- What needs to be done -
Can you rewrite the records starting at the line containing "Where should I click to: Close" and ending at the line containing "click(41, 106)", with "dialog window" changed to "popup" and the pictures left out?

Records from a data collection:

= = = =

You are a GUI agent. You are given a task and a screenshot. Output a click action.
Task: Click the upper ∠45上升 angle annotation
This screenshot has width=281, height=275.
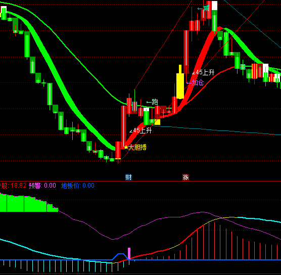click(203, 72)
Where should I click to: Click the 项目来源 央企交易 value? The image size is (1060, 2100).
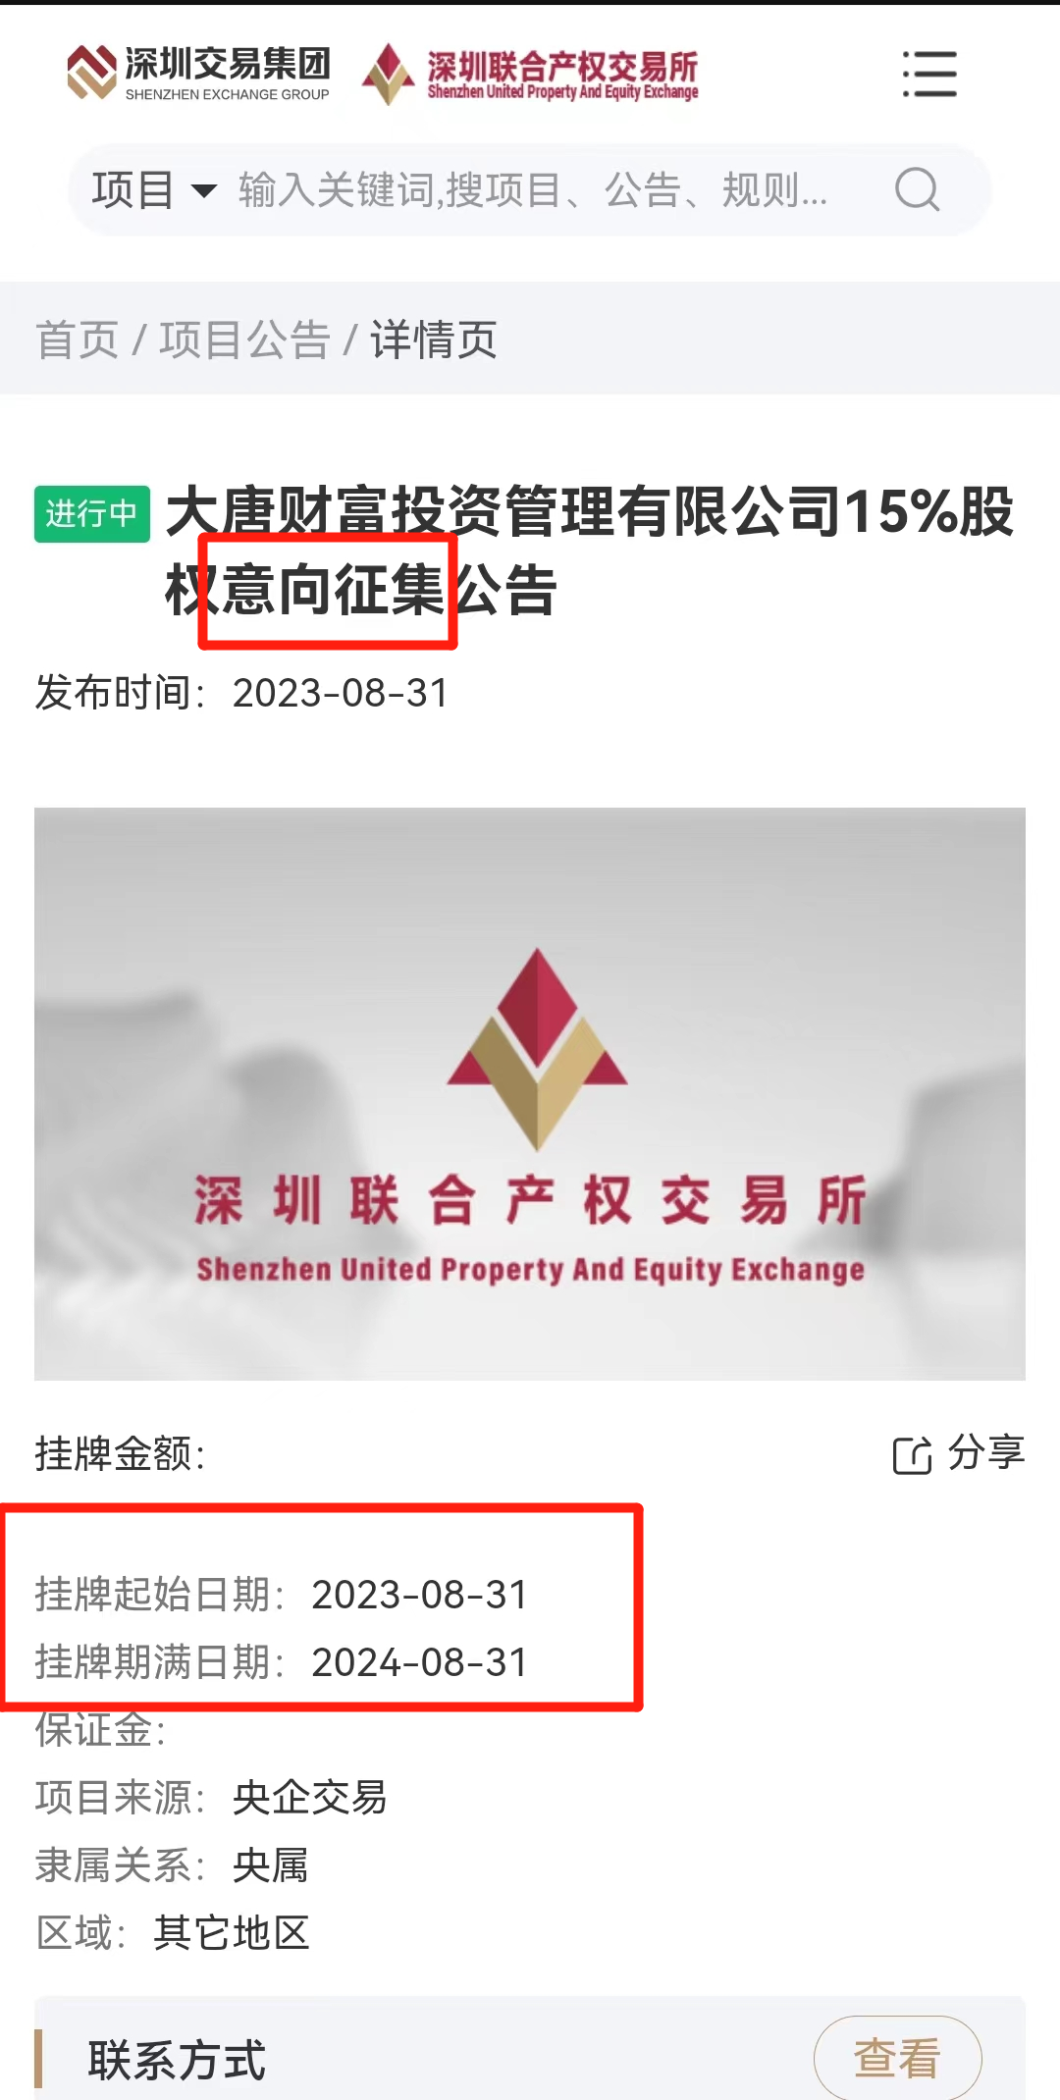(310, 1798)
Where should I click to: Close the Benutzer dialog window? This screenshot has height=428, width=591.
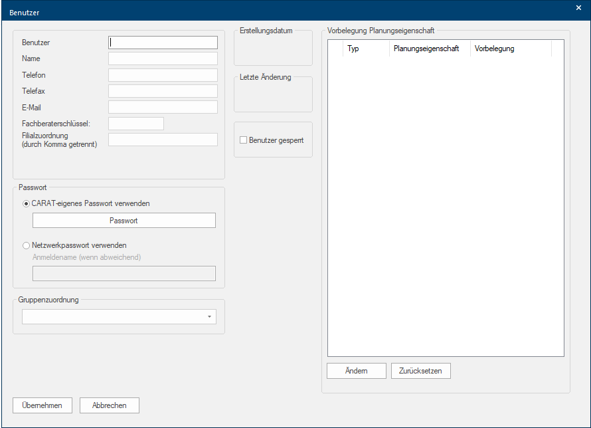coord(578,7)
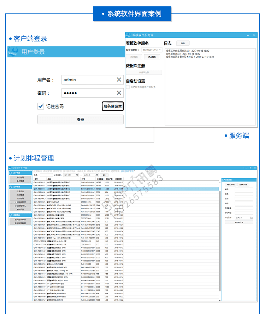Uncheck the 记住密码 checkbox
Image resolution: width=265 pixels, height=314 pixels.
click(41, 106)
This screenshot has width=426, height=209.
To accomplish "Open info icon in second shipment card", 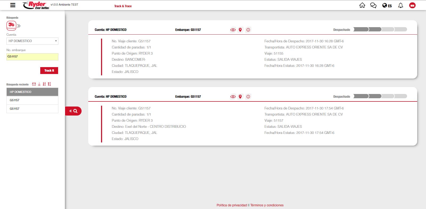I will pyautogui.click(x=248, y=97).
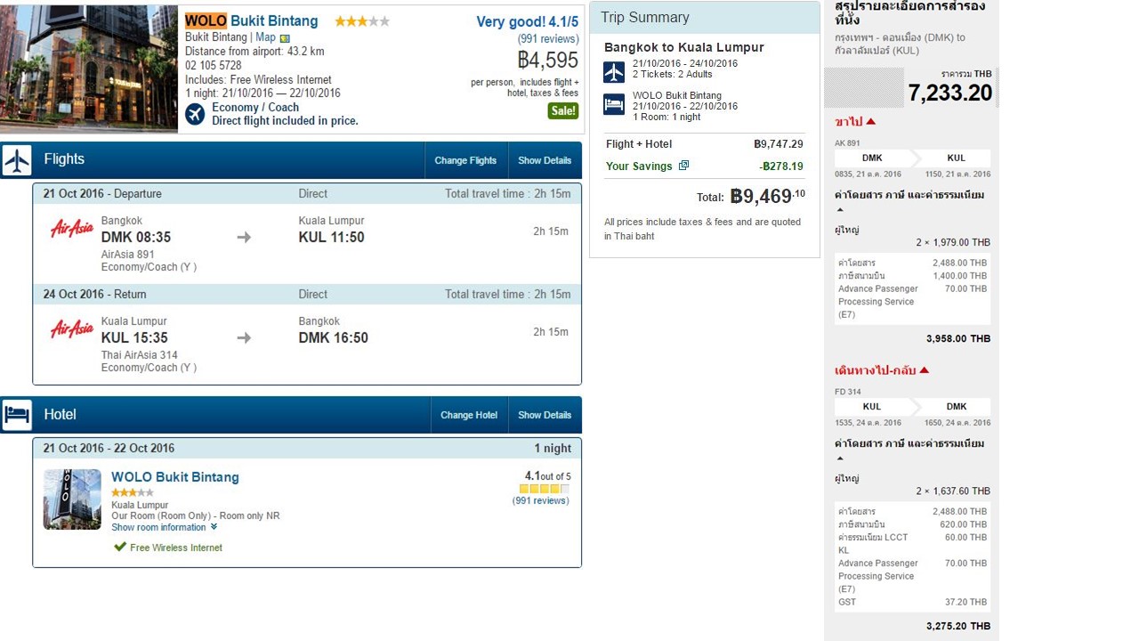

= = = =

- The result -
Where should I click to: Close the Benutzer popup? This screenshot has height=428, width=591.
coord(578,7)
Uncheck the 记住密码 checkbox
Image resolution: width=265 pixels, height=314 pixels.
click(41, 106)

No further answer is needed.